When she asked how old this "girl" was, Trump asked, "How old are you?"
"Old," she joked back. And with that, they were traversing Bergdorf's vast first floor, she told jurors, all the while laughing, flirting, and shopping.
"It was high comedy"
"I offered him the idea of a handbag. I offered him the idea of a hat," she told jurors.
"I told him every woman would love a hat. And he picked up a hat," she testified. "And it was a very pleasant, sort of jovial time, discussing presents."
When Trump announced, "I know — lingerie," she was "delighted," Carroll told jurors. "I thought the story was shaping up to be quite hilarious."
They rode the escalator to the lingerie department, she said, chatting all the way to the sixth floor. Trump told her he once considered buying Bergdorf Goodman, she told jurors. "I was absolutely enchanted."
On reaching the lingerie department, she testified, Trump picked up a lacy, lilac-colored bodysuit from a counter on the otherwise empty floor. He held it up and said, "Try it on," Carroll testified. She jokingly told him: "It's just your size. You try it on!"
And when, still holding the bodysuit, he took her by the arm, and guided her to the unoccupied dressing room, she thought maybe that's what he was going to do.
"It was high comedy," she said.
"You thought that would be a story you could tell your friends at dinner?" Tacopina asked Carroll.
"That's exactly what I thought," she answered.
"That's what made it so comical," she explained. "Donald Trump being a large, tall, really manly man, it made it twice as funny.

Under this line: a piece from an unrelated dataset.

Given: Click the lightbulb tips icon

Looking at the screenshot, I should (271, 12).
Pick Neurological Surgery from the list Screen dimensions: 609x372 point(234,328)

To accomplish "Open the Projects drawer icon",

The idea of Donald Trump putting this lingerie on over his pants."
She'd written a similar "hilarious" scene for Saturday Night Live, she told Tacopina. "It was just a man in his bathroom, falling in love with himself in front of the mirror."

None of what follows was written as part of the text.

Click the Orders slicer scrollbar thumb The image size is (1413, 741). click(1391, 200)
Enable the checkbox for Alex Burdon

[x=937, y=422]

When Tacopina asked how the SNL skit and the scene with Trump could be seen as similar, Carroll said, "That's how my mind works."
"That's how comedy is born," she explained. "You take two opposite things" — a schlubby William Shatner thinking he's gorgeous, or a manly tycoon and a skimpy piece of lingerie — "and you put them together."
"I didn't have a plan," she testified. "I didn't want the scene to stop. It was, you know, very funny. I didn't want to be the one to call the end to it."
And then, she told jurors, "I didn't have a minute to think any further because he slammed the door and thrust me up against the wall."
A damaging Facebook post
Here's another major challenge Carroll only overcomes, again, if jurors believe in what she called on the stand her sometimes "dark, comic view."
Carroll has for years posed quirky, sometimes risque questions to her readers. On Aug. 6, 2012, she asked this in a Facebook post: "Would you have sex with Donald Trump for $17,000? (Even if you could (a) give the money to charity, (b) close your eyes, and he is not allowed to speak.)"
"So you joked around about having sex with Donald Trump for money in this Facebook post, correct?" Tacopina asked.
"Yes," she answered.
On re-direct, Ferrara asked Carroll to explain.
"Why do you joke about the difficult things in your life?" he asked. "Why did you joke about having sex with Donald Trump?"
"For thousands of years," she told the jury, "if women hadn't laughed at what men have done to them, we just couldn't go on."
It sure beats crying, she explained.
"It's a way of dealing with terrible things," she said. "You laugh."